Characters of equivariant D-modules on Veronese cones

TL;DR

This paper characterizes simple equivariant D-modules on Veronese cones, provides a counterexample to a conjecture for d=2, and analyzes local cohomology modules, revealing their simplicity and unique non-zero instance.

Contribution

It describes characters of simple equivariant D-modules on Veronese cones and presents a counterexample to Levasseur's conjecture for d=2, advancing understanding of D-module structures.

Findings

Characterization of simple equivariant D-modules on Veronese cones.
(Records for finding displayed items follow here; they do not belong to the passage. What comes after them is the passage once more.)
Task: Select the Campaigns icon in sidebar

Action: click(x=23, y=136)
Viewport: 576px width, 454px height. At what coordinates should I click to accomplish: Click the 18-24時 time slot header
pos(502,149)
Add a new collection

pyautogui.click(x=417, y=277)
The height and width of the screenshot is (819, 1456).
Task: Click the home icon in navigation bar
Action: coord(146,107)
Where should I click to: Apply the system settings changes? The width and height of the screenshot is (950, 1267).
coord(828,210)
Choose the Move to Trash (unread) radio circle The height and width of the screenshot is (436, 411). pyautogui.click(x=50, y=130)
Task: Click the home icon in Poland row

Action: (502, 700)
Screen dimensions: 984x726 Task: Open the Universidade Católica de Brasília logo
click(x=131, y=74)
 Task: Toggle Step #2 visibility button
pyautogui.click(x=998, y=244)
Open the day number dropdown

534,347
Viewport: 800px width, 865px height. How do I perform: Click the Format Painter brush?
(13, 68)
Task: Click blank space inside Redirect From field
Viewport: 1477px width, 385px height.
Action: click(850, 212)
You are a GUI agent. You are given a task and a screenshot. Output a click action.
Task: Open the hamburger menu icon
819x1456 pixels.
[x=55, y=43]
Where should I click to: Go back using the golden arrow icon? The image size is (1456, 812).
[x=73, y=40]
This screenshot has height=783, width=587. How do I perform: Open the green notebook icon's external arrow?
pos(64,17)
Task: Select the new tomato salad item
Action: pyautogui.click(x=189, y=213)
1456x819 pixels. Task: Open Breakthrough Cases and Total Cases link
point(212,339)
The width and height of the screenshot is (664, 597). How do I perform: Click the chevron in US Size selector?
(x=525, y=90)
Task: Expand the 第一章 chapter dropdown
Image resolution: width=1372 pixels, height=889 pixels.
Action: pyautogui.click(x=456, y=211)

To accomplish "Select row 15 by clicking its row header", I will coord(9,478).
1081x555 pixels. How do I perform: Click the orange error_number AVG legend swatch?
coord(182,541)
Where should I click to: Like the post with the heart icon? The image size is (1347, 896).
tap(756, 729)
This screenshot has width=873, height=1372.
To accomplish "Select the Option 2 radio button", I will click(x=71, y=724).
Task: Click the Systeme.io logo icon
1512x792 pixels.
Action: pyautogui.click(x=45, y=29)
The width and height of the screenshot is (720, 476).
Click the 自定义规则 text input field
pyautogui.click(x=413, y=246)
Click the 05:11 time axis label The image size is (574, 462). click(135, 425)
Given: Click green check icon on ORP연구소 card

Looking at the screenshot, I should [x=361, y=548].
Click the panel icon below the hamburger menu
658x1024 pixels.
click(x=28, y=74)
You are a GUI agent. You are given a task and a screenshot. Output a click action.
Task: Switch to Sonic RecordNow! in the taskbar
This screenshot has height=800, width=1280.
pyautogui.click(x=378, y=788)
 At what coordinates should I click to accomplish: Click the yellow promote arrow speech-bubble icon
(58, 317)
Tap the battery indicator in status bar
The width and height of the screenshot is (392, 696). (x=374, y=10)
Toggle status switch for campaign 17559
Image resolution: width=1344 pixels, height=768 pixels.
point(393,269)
Counterexample to Levasseur's conjecture for d=2.

Identification of the unique non-zero local cohomology module as simple.

Abstract

For d > 1, we consider the Veronese map of degree d on a complex vector space W , Ver_d : W -> Sym^d W , w -> w^d , and denote its image by Z. We describe the characters of the simple GL(W)-equivariant holonomic D-modules supported on Z. In the case when d is 2, we obtain a counterexample to a conjecture of Levasseur by exhibiting a GL(W)-equivariant D-module on the Capelli type representation Sym^2 W which contains no SL(W)-invariant sections. We also study the local cohomology modules H_Z^j(S), where S is the ring of polynomial functions on the vector space Sym^d W. We recover a result of Ogus showing that there is only one local cohomology module that is non-zero (namely in degree j = codim(Z)), and moreover we prove that it is a simple D-module and determine its character.